**Goal**
From the rows below, pull out and copy every line that contains the string "screenshot". Matching is case-sensitive.

══ Records for this task ══

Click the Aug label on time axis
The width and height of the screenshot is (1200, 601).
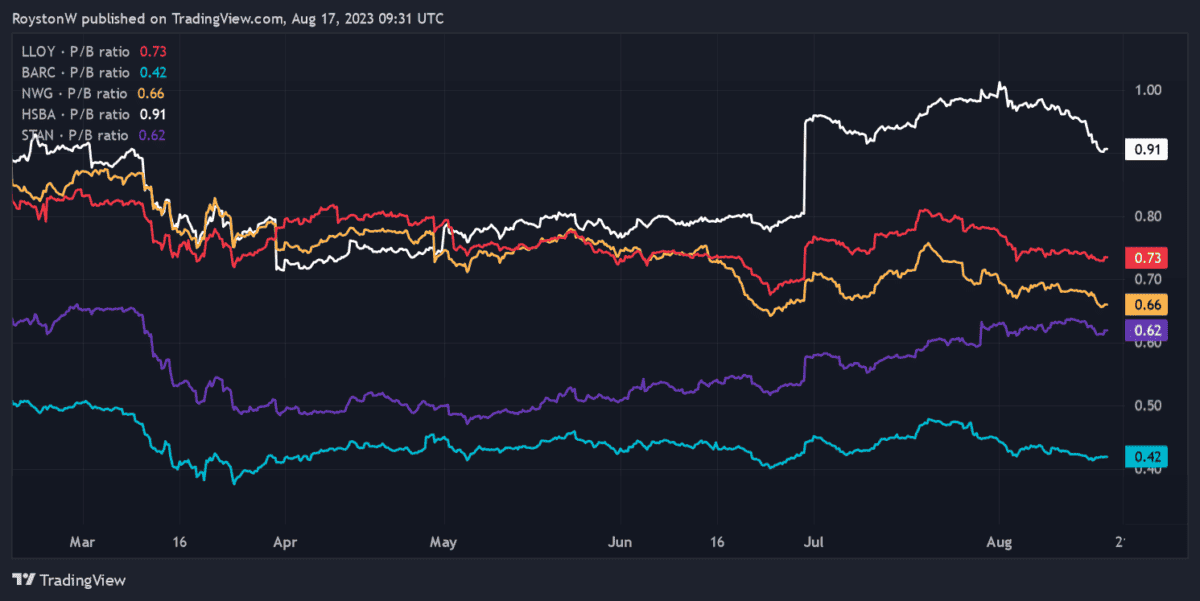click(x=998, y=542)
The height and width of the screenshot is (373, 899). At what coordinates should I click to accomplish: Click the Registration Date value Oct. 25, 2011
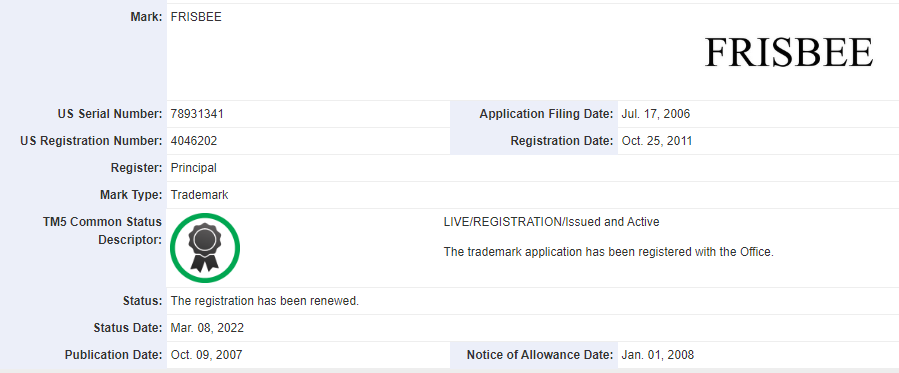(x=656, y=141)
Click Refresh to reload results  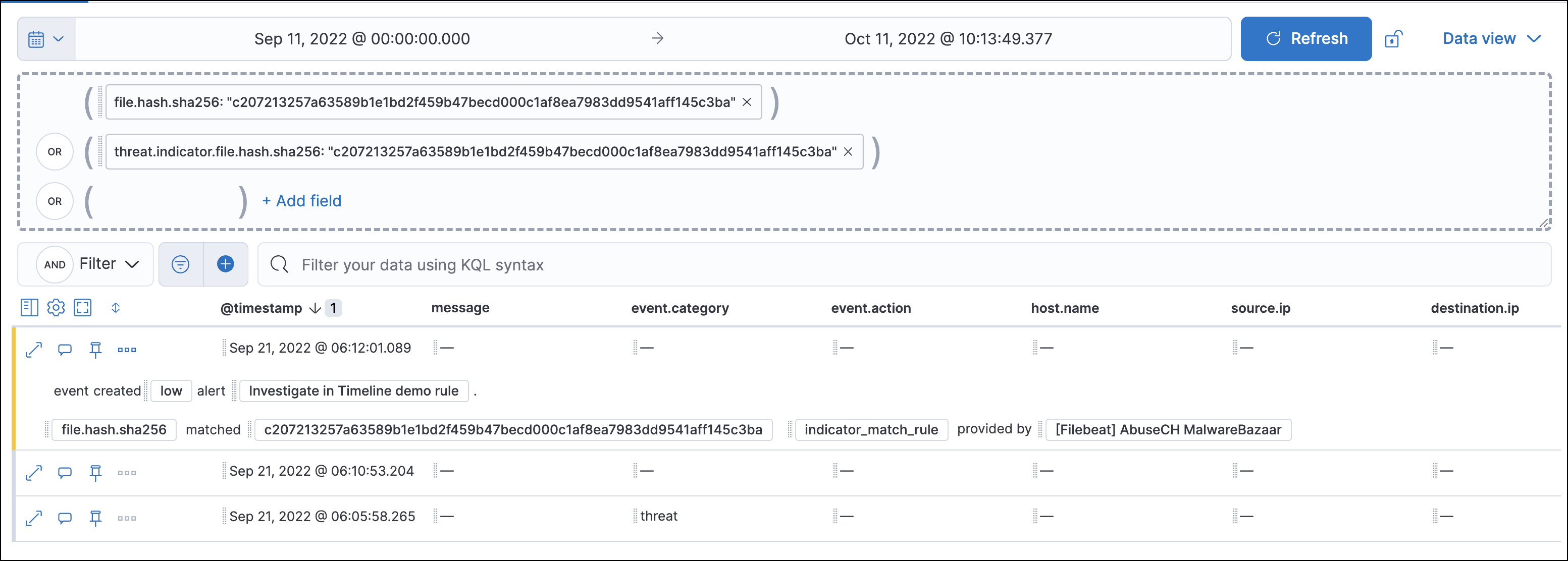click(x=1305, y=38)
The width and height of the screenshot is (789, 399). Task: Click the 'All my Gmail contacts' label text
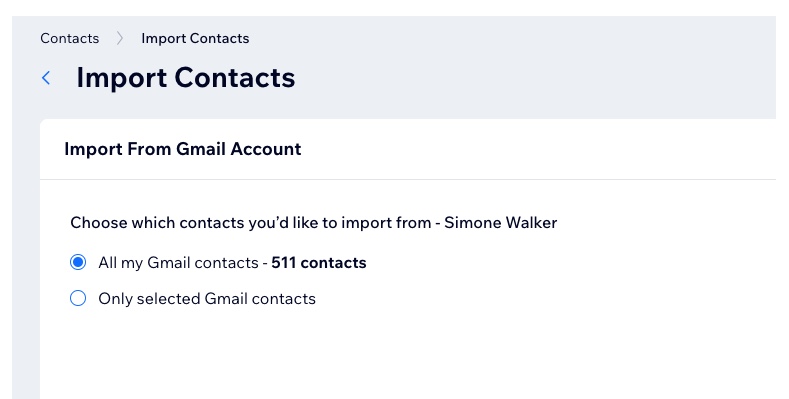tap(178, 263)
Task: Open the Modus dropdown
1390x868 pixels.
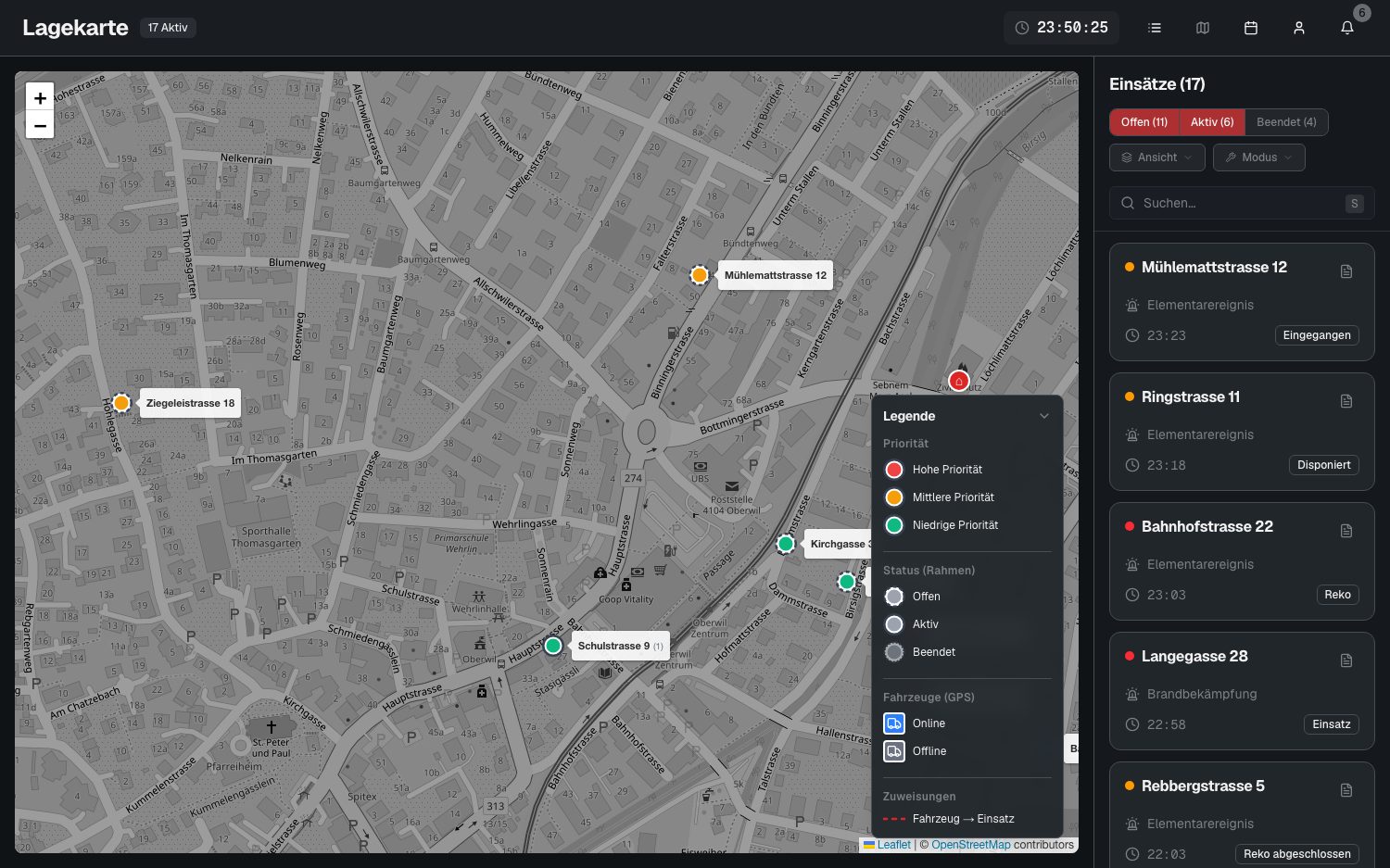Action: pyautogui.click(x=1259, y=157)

═══
══ Records for this task ══

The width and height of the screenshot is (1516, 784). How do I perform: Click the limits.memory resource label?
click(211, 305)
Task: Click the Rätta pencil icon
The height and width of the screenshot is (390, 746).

═══

**Exercise response**
The width and height of the screenshot is (1200, 601).
The height and width of the screenshot is (373, 899). At what coordinates should I click to accomplish: Click the Registration Date value Oct. 25, 2011
The width and height of the screenshot is (789, 399). Task: Click the 'All my Gmail contacts' label text
The width and height of the screenshot is (1516, 784). How do I perform: Click the limits.memory resource label?
The height and width of the screenshot is (390, 746).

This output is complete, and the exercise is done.